• Exercise inputs

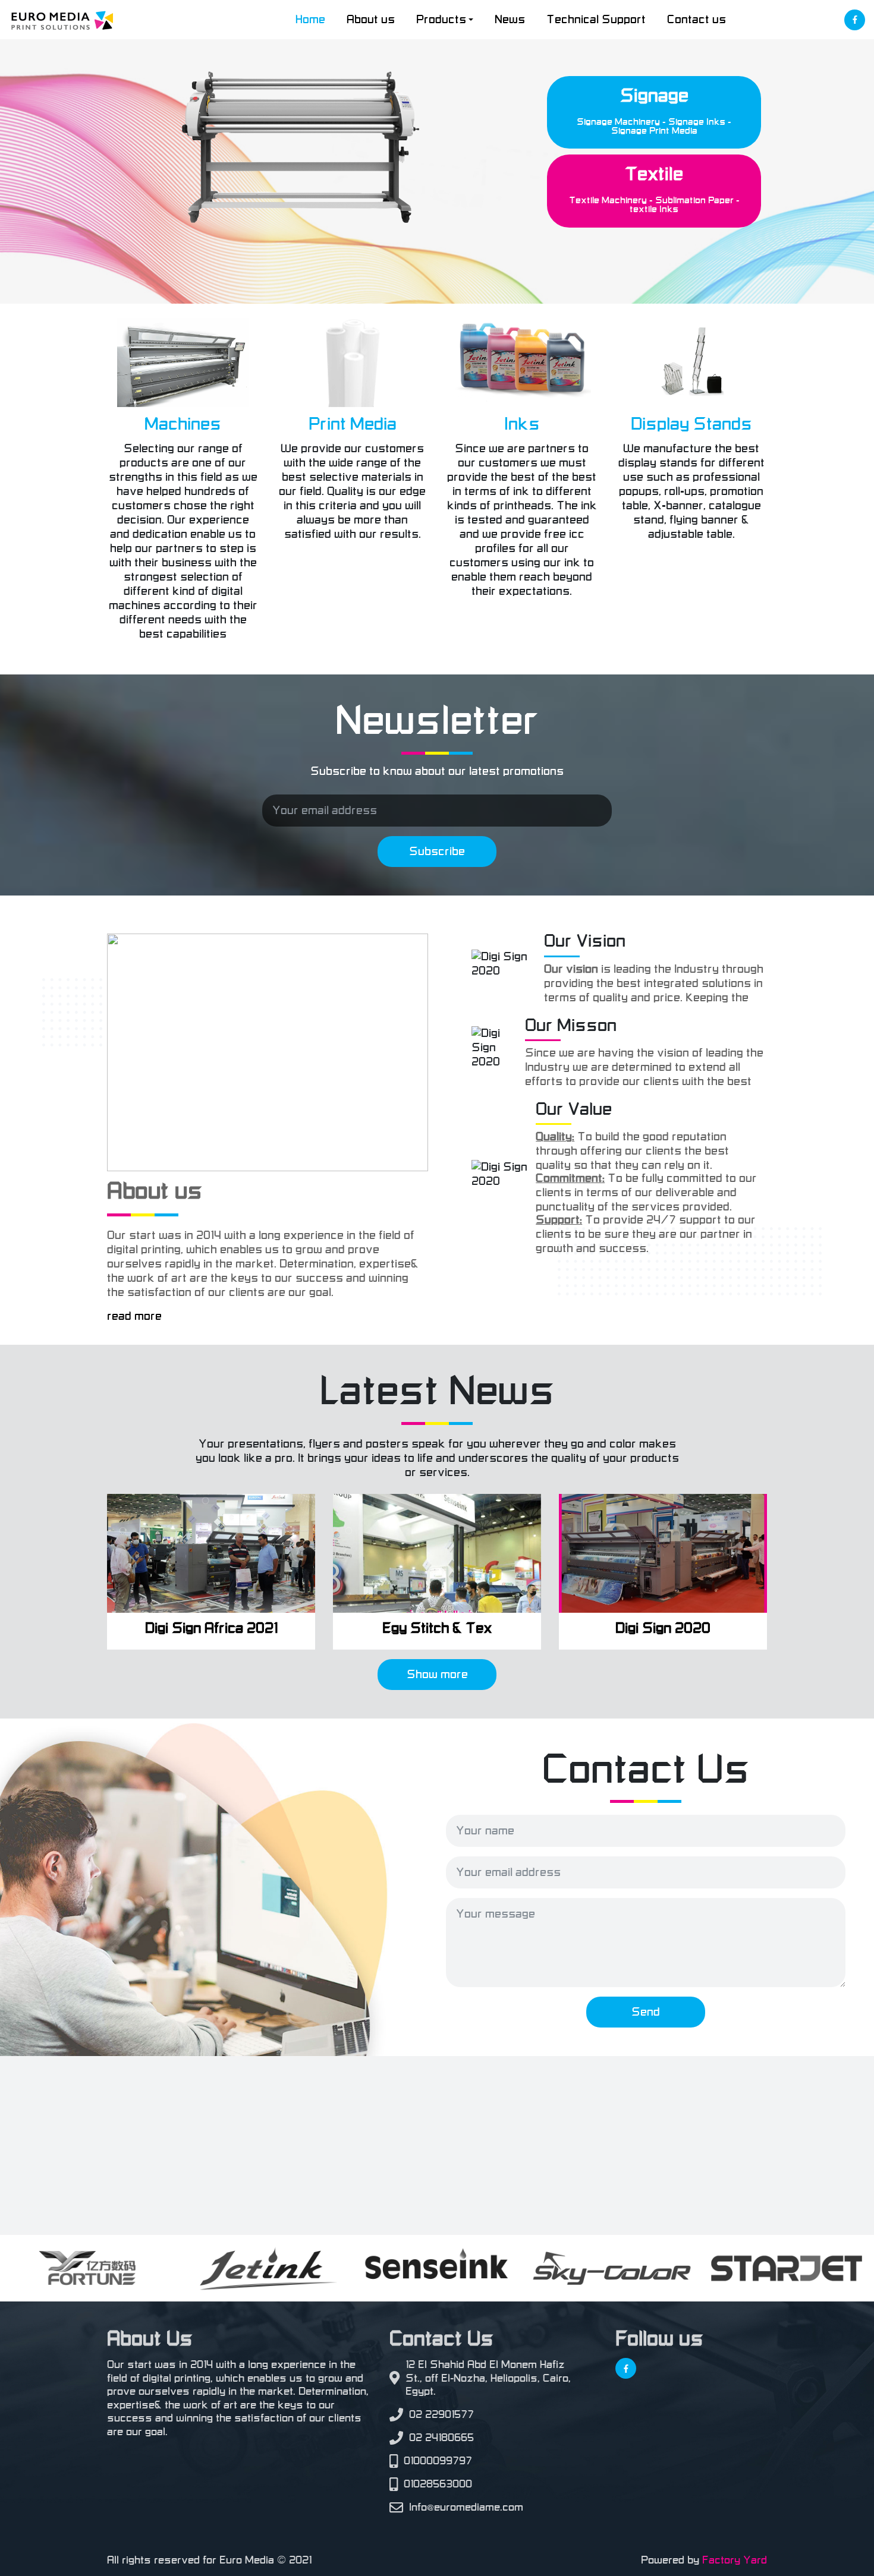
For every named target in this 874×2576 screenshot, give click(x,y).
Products (441, 19)
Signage (654, 96)
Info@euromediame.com (466, 2507)
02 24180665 (441, 2437)
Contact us (696, 19)
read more (134, 1316)
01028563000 (438, 2484)
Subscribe (437, 851)
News (510, 19)
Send (645, 2012)
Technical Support (596, 19)
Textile (654, 174)
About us (371, 19)
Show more (437, 1674)
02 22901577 (441, 2414)
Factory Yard (734, 2560)
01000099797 (438, 2461)
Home (310, 19)
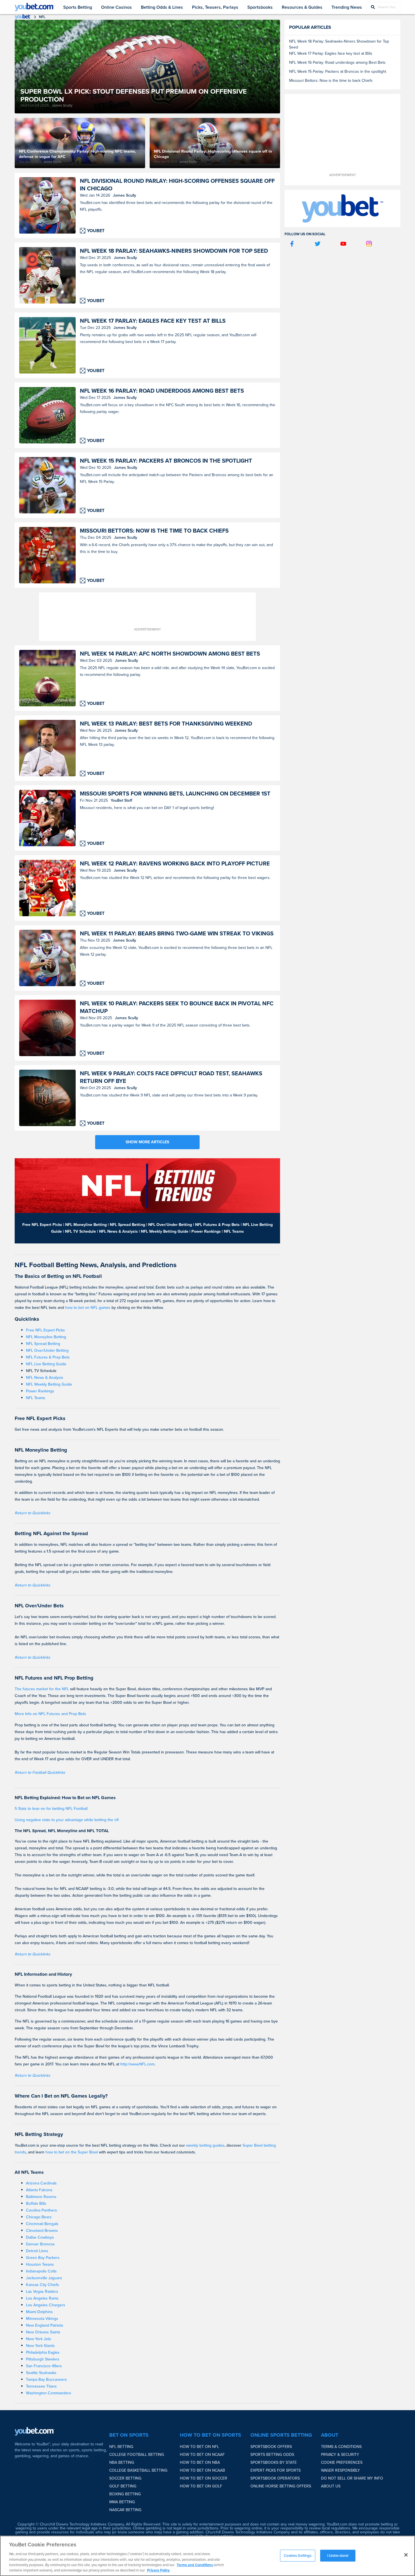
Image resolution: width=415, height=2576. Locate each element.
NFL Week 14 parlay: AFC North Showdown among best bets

• Task requirements
Leave the images aside and retype each line of the listing above exactly.

• Task response
For every named target in this 874×2576 screenshot, give click(x,y).
Products (441, 19)
Signage (654, 96)
Info@euromediame.com (466, 2507)
02 24180665 (441, 2437)
Contact us (696, 19)
read more (134, 1316)
01028563000 (438, 2484)
Subscribe (437, 851)
News (510, 19)
Send (645, 2012)
Technical Support (596, 19)
Textile (654, 174)
About us (371, 19)
Show more (437, 1674)
02 22901577 (441, 2414)
Factory Yard (734, 2560)
01000099797 (438, 2461)
Home (310, 19)
Image resolution: width=415, height=2576. Locate each element.
NFL Week 14 parlay: AFC North Showdown among best bets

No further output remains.